- _Task prompt_: Would you copy out, exactly as written, each line from the one containing "You are a computer-use agent. The width" to the end of the records below?

- _Data in this exercise_:
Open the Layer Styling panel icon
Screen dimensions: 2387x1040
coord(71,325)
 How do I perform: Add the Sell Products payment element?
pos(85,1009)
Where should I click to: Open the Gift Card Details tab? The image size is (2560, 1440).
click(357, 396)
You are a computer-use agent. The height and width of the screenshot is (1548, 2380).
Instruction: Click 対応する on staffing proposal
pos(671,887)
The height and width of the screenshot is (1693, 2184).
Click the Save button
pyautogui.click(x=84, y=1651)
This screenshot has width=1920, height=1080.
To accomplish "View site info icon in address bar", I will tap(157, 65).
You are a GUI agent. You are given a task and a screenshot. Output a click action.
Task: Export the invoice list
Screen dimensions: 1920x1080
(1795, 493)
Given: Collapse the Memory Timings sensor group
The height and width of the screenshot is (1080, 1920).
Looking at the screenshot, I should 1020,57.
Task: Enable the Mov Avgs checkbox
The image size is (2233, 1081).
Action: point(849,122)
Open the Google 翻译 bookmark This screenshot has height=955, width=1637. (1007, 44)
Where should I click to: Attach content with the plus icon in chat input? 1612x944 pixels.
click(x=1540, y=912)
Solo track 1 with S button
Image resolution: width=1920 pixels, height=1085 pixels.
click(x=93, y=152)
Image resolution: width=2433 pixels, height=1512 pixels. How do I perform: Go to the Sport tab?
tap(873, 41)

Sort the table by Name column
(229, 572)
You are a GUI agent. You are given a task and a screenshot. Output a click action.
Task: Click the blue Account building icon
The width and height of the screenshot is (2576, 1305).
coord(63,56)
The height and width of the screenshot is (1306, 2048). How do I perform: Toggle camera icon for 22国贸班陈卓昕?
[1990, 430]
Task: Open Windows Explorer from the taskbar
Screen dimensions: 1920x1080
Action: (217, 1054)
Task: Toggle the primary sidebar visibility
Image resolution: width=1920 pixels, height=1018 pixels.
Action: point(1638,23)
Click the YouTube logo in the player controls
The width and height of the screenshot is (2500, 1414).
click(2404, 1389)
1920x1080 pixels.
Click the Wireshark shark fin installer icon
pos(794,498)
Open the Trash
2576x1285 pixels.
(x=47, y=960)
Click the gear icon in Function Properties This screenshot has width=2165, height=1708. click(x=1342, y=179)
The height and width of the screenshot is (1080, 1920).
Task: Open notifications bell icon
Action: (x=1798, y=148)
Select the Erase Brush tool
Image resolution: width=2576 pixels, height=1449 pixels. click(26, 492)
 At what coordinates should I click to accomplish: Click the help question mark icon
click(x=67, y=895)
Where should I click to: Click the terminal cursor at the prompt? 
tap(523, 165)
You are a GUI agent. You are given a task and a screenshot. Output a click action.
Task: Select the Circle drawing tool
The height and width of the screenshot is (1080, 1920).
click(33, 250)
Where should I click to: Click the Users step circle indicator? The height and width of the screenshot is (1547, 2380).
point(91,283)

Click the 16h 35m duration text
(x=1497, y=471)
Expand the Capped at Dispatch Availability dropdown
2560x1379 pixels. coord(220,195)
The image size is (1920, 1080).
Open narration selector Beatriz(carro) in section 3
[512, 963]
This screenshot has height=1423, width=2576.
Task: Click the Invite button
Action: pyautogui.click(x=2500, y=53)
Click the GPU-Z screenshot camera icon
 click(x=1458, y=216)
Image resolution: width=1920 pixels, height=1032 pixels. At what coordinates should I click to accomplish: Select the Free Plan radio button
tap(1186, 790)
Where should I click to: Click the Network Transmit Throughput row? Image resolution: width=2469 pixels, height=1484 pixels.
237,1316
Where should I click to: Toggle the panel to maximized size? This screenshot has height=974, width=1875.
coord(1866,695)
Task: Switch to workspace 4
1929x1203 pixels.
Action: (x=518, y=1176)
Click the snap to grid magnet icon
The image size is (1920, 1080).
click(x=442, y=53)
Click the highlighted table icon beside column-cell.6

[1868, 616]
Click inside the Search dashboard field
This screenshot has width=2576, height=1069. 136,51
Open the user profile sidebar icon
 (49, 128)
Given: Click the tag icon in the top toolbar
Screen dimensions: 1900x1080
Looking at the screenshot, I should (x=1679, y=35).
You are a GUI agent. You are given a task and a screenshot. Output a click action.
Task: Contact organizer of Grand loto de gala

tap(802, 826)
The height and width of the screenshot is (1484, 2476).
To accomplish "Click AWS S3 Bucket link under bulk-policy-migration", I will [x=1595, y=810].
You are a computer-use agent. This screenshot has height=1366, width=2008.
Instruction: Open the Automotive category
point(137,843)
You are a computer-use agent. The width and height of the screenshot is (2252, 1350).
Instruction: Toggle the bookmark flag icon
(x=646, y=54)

- _Solution to this task_:
You are a computer-use agent. The width and height of the screenshot is (2252, 1350).
Instruction: Toggle the bookmark flag icon
(x=646, y=54)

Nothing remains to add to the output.